Was die Schweizer tun, wenn die Aliens wirklich kommen, blieb ebenfalls unklar. Denn die Eidgenossen haben ja kürzlich in einer Volksabstimmung sich gegen die Einwanderung von Außerschweizerischen ausgesprochen. Inwieweit es da Kontingente für bisher unbekannte Lebensformen geben wird, werden wohl die nächsten Jahrtausende zeigen.

In etwas unsicherer Intonation besang die Entlebucher Delegation noch das „Morgenrot“ und betätigte pflichtschuldig das mitgeführte Alphorn. Außerdem präsentierten sie einen Klangteppich, der nach eigenen Angaben aus verschiedenen Klängen des Entlebuchs zusammengesetzt sei und die Atmosphäre in der Urlaubsregion wiedergeben soll. Das dumpfe Wabern, das im Internet heruntergeladen werden kann, wirkt für unbedarfte Ohren aber eher wie die akustische Untermalung eines besonders blutrünstigen Ego-Shooters. Der fotogerecht auf dem Arm gehaltene Käse ging dagegen nicht auf Sendung.

Denn natürlich war die Veranstaltung mit reichlich lokaler und überregionaler Presse ein Werbegag der Tourismusbranche im Entlebuch. Auf alberne Journalistenfragen wurde albern geantwortet und vom „Gästemix“ zwischen Menschen und Außerirdischen geschwärmt. Ein halbe Million Besucher im Jahr kommen in die Region, und da könnten sich noch ein paar hinzugesellen, meinen die Verantwortlichen.

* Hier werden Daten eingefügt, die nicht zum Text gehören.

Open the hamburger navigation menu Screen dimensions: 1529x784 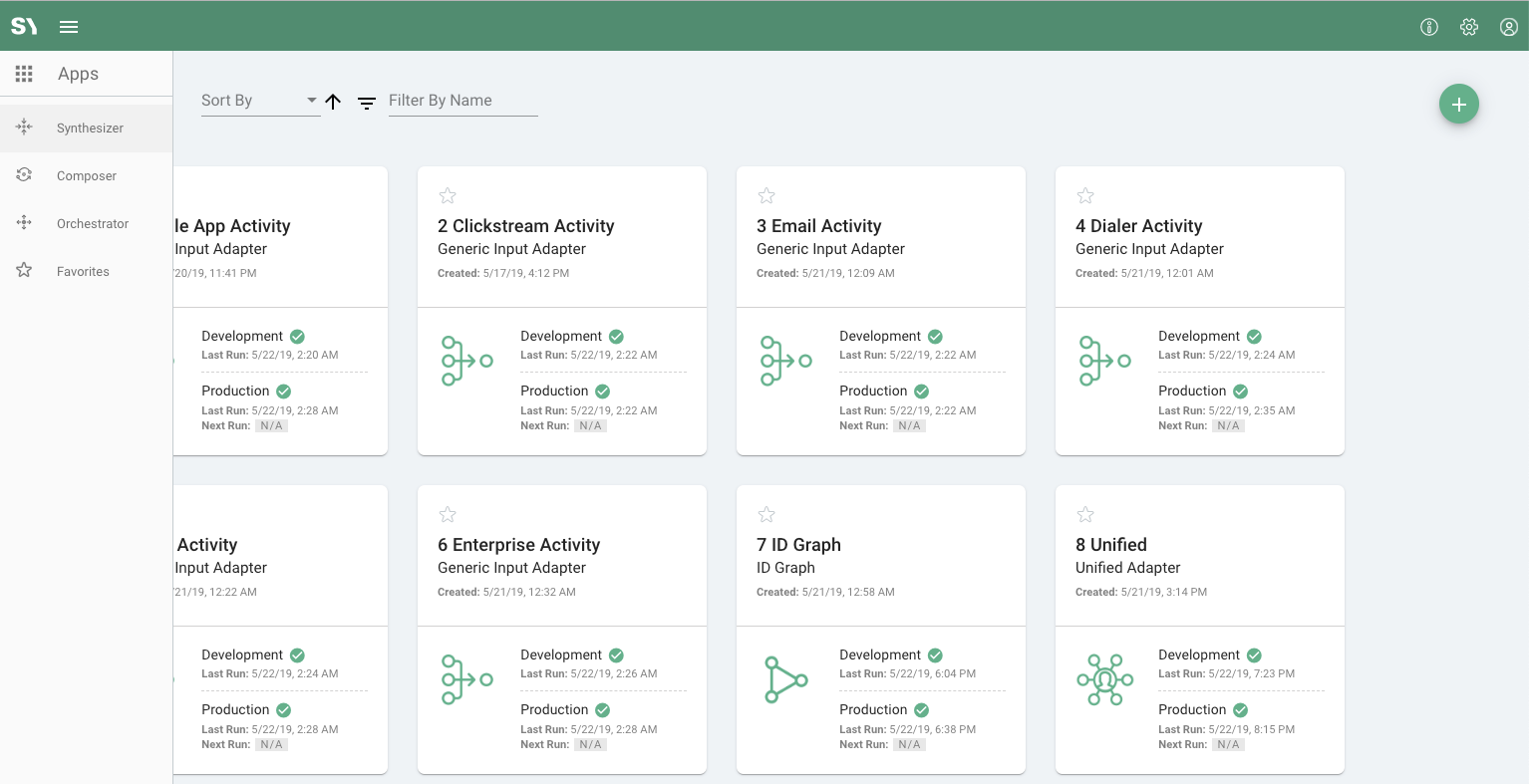(69, 27)
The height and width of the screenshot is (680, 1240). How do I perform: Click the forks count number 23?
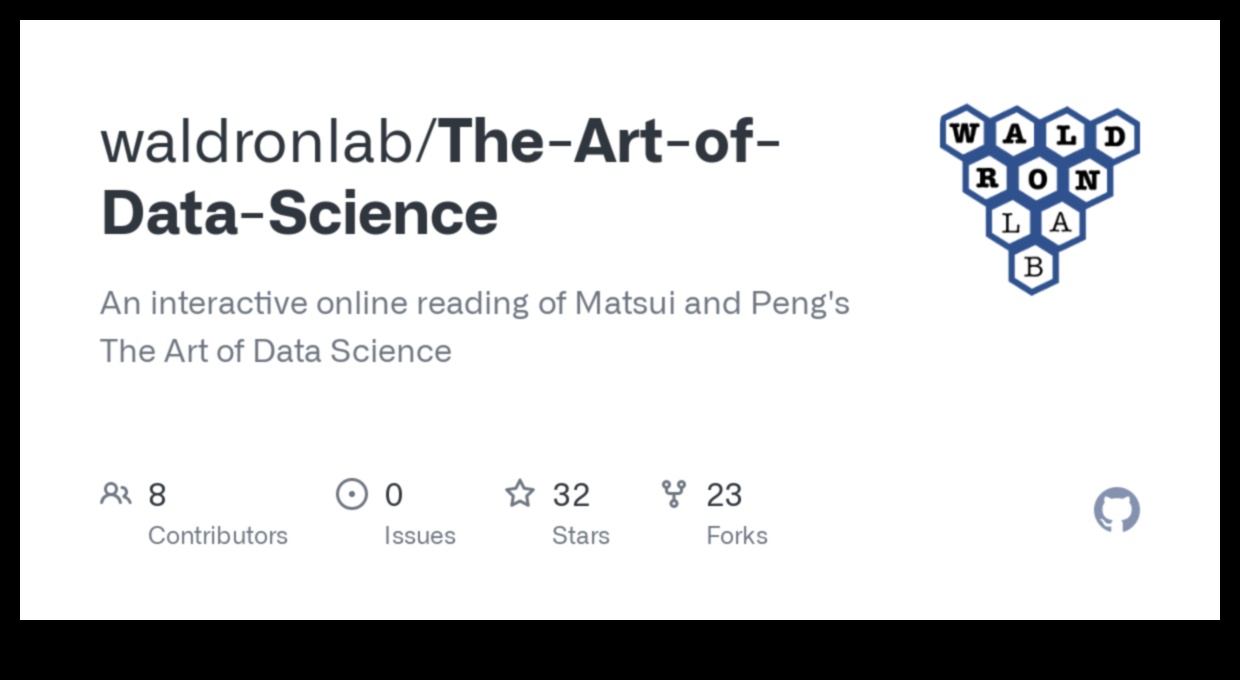(724, 495)
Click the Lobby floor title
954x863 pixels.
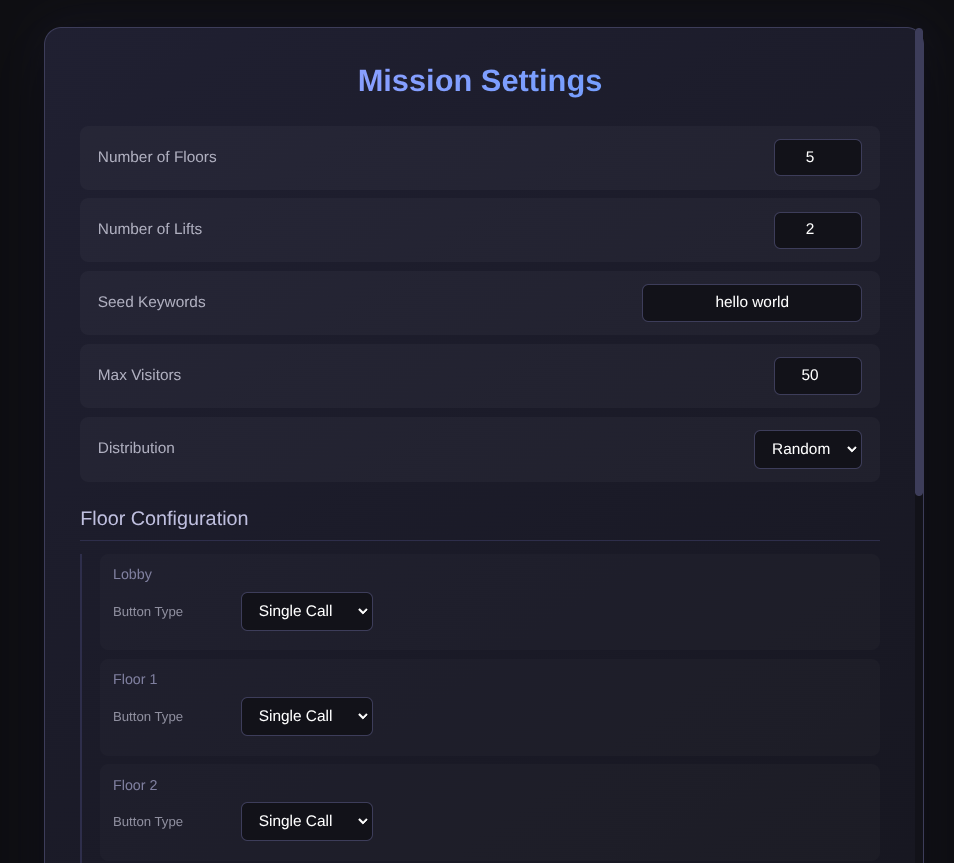pyautogui.click(x=132, y=574)
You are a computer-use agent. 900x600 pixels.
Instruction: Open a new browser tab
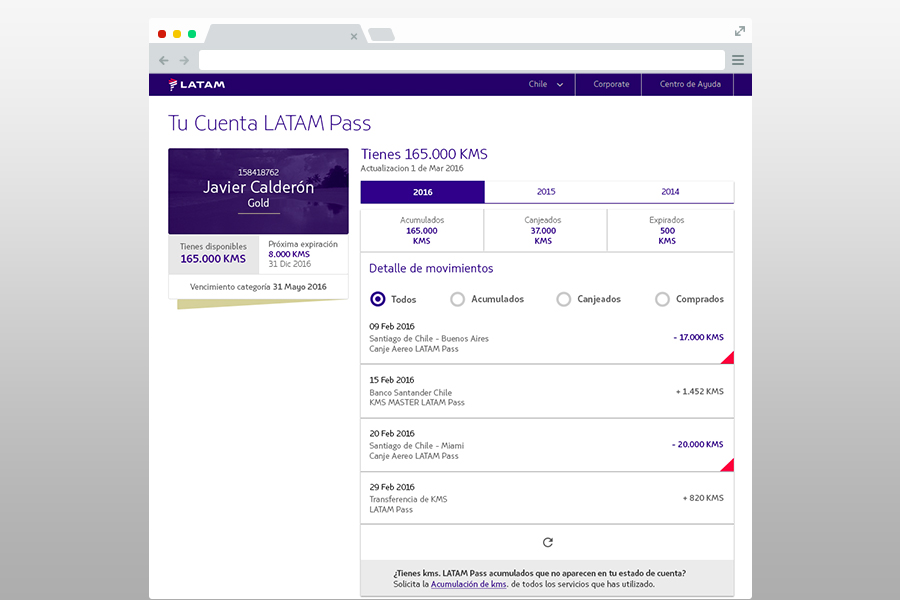click(381, 35)
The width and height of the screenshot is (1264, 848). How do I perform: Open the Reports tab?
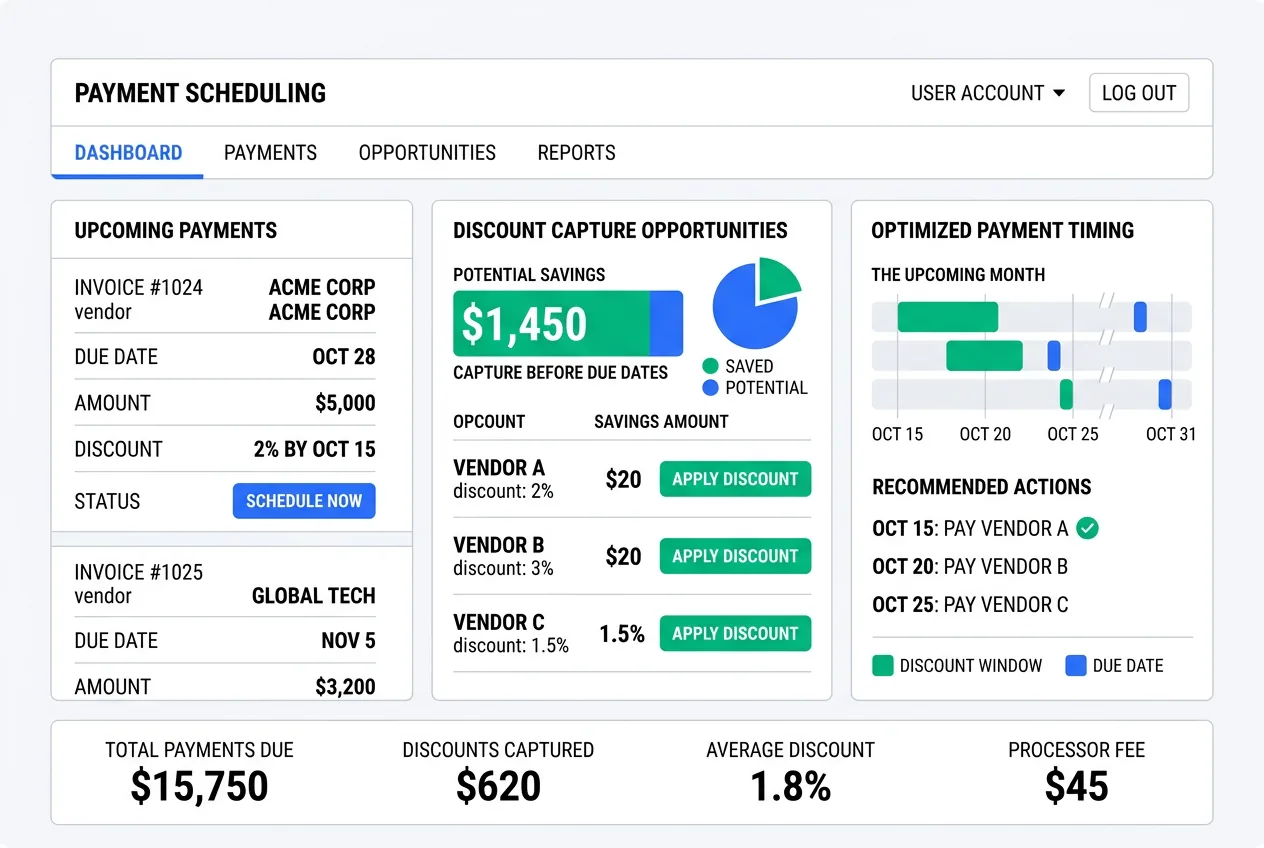coord(576,153)
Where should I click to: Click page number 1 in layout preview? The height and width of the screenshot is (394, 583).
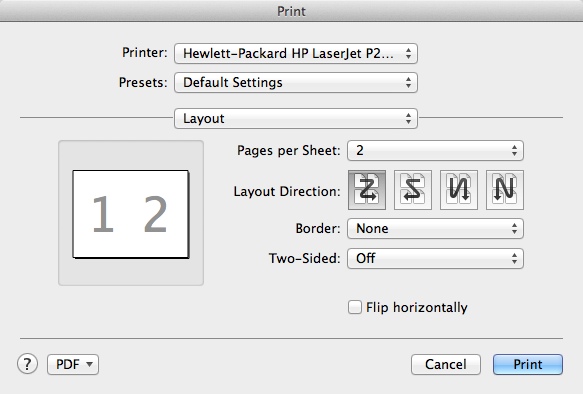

Der Bad Münstereifeler Astropeiler als eine der wenigen Einrichtungen, die mit einem Sender ausgestattet ist und auch die größte von einem privaten Verein betriebene Radioastronomie-Station machte den Spaß, wie der Vereinsvorsitzende Wolfgang Hermann erzählte, gern mit. Normalerweise widmet sich die Station allerdings ganz seriös und weniger publikumswirksam der Erforschung von Pulsaren und der Bewegung der Sterne in der Milchstraße.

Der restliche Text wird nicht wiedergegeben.